Moored instruments were deployed to measure the spatially and temporally variable current, temperature, salinity, and internal and surface wave fields. Each mooring was equipped with a bottom-mounted RDI-Teledyne 1200-kHz ADCP, sampling at 0.5 Hz with 0.25-m vertical bins, with the exception of the center mooring (C0), which sampled at a higher rate of 1 Hz. Thermistors [Sea-Bird Electronics (SBE), 39 s] in the midwater column sampled at 10 s, conductivity–temperature–depth meters (CTDs, SBE 37 s) at the top and bottom sampled at 20 s, and bottom-mounted Nortek acoustic Doppler velocimeters (ADV) sampled at 16 Hz. The C0, E2, and W2 moorings included an SBE 26 + wave gauge to measure waves with tidal measurements every 10 min at C0 and every 120 min at the E2 and W2 moorings. Finally, an SBE 16 + CTD with an oxygen sensor was deployed at C0, sampling at 20 s. Mooring instrumentation details are summarized in Table 1.

Table 1.

Mooring instrumentation.

Table 1.

The primary focus of the present work is the data acquired by mapping a continuously released Rhodamine WT dye plume within the thermocline on 7 July 2010. An autonomous dye source [Space and Naval Warfare Systems Center (SPAWAR Syscen), San Diego] released a diluted Rhodamine WT solution at approximately 40 ml min−1 through a diffuser hose that minimized the momentum of the dye at its release. Fastened to the inside of a weighted milk crate with frontal dimensions of 0.28 m × 0.48 m, the dye source was securely attached to a line equipped with a surface buoy and bottom weight to maintain tension. The source was collocated with the S2 mooring in an effort to ensure that the dye plume would be carried through the moored instrument array by the dominant along-shelf velocities oriented toward the northwest. The source depth was fixed at 10 m below the surface [11.5 m above the bottom (MAB) on average] following the identification of the thermocline with vertical temperature profiles (not shown) prior to the dye release.

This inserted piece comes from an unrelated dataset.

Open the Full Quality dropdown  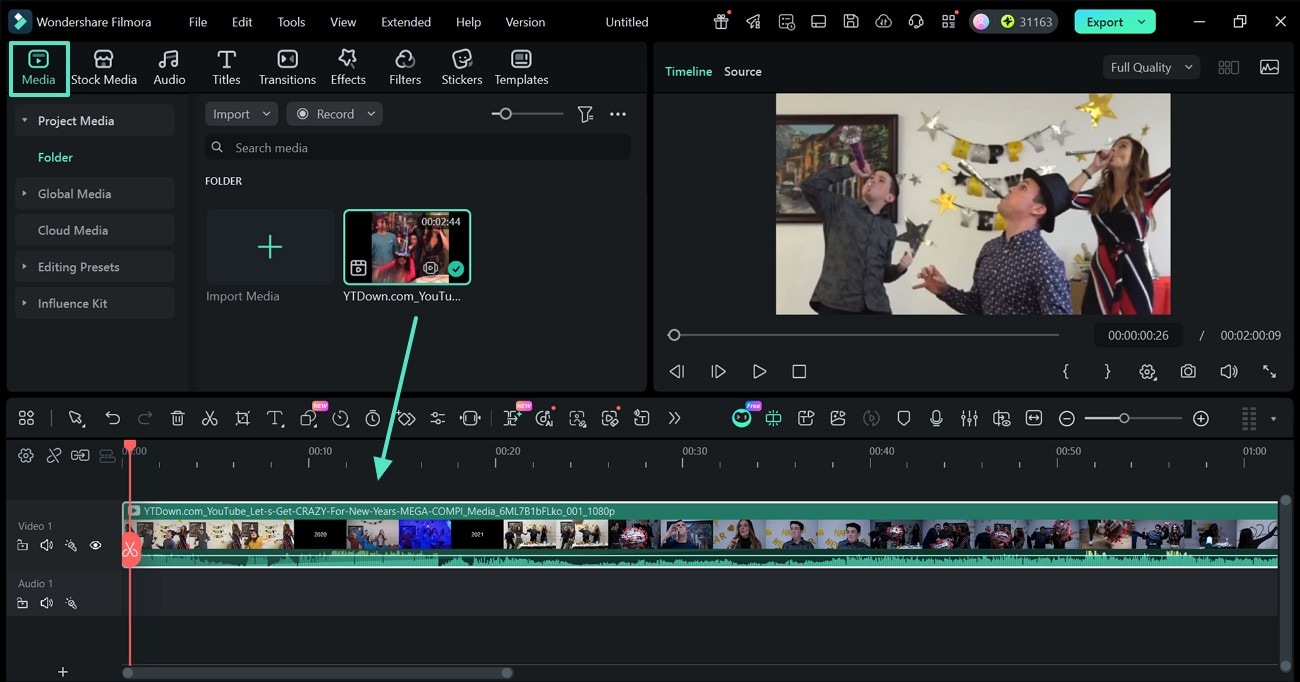pos(1148,67)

In concert with the dye release, we deployed a Remote Environmental Monitoring Units (REMUS) 100 autonomous underwater vehicle (Kronsberg, Hydroid, Inc.) that was equipped with a Turner Designs Cyclops Rhodamine fluorometer (excitation wavelength 550 nm) to measure Rhodamine WT dye concentrations (emission wavelength 590–715 nm). REMUS was programmed to begin transecting following the development of the dye plume and directly measured the lateral extent of the plume at variable distances downstream of the source. This spatial “mow the lawn” through the plume comprised progressive transects spaced 50 m apart in the along-shelf direction, moving away from the source (Fig. 2a). Each transect spanned nearly 800 m cross-shelf and took the form of a vertical tow-yo with an ~60 m wavelength and 2-m vertical range centered at the source depth. REMUS was programmed to sample at 9 Hz, providing a nominal horizontal spatial resolution of approximately 0.17 m at typical transect speeds of approximately 1.5 m s−1. The complete survey through the array spanned nearly 105 min.

Fig. 2.
Fig. 2.

(a) Plan view of REMUS “mow the lawn” sampling pattern (gray) with transect numbers labeled T1–T14. Overlaid dark gray stars indicate observations of above background levels of dye. Each heavy black cross represents an instrument mooring, and the dye source location is labeled at the S2 mooring. (b) Background-removed concentration time series of Rhodamine WT dye, with transect labels. (c),(d) REMUS depth and concentration distribution as function of cross-shelf location over transect seven.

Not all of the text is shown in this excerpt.